Symbols, then, are magnets for meaning, and they have the power to shape our thoughts and behaviors just as words and labels do. They accomplish this feat by priming (or preparing) us for particular thoughts and behaviors. Since the swastika is now associated with aggression, anger, and general negativity, it should prime us to perceive aggression, anger, and negativity in events that might otherwise seem innocuous. To test this effect, my colleague Virginia Kwan and I asked a group of students to complete two seemingly unrelated tasks. We called the first one a geometric acuity task, a scientific-sounding name for a task in which the students counted the number of right angles in four shapes. Three of the shapes were identical for
the entire group of students, but we varied the design of the fourth shape. For half of the students, that fourth shape looked a lot like a swastika, so for those students the concepts of aggression, anger, and negativity should have been particularly accessible. For the other half, the fourth shape was just a series of squares and circles that had no particular meaning.
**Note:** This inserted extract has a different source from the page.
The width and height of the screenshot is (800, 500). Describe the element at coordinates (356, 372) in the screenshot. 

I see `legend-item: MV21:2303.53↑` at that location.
After the students finished the geometric acuity task, we distracted them with another task for a few minutes, and then asked them to read a supposedly unrelated passage about a man named Donald. The passage described a day in Donald’s life, and we purposely described his actions so they could be interpreted either as innocuous or as evidence that Donald was an aggressive, mean-spirited character. For example, the passage explained that a salesman knocked on Donald’s door, but Donald refused to let him enter. Most people refuse to let salespeople enter their homes from time to time (or perhaps most of the time), but if you’re viewing Donald’s behavior through a critical lens, his decision to keep the salesman at bay might constitute evidence that he’s generally mean-spirited. Later in the day, Donald was standing in line to buy tickets to a U2 concert. He started playing poker with some of his fellow U2 fans, and suggested that the winner could take the losers’ tickets. A policeman stumbled on the game, which unbeknownst to Donald happened to be illegal, and arrested him. The students who read the scenario were asked how severely Donald should be punished and whether he seemed moral and decent, or depraved and offensive.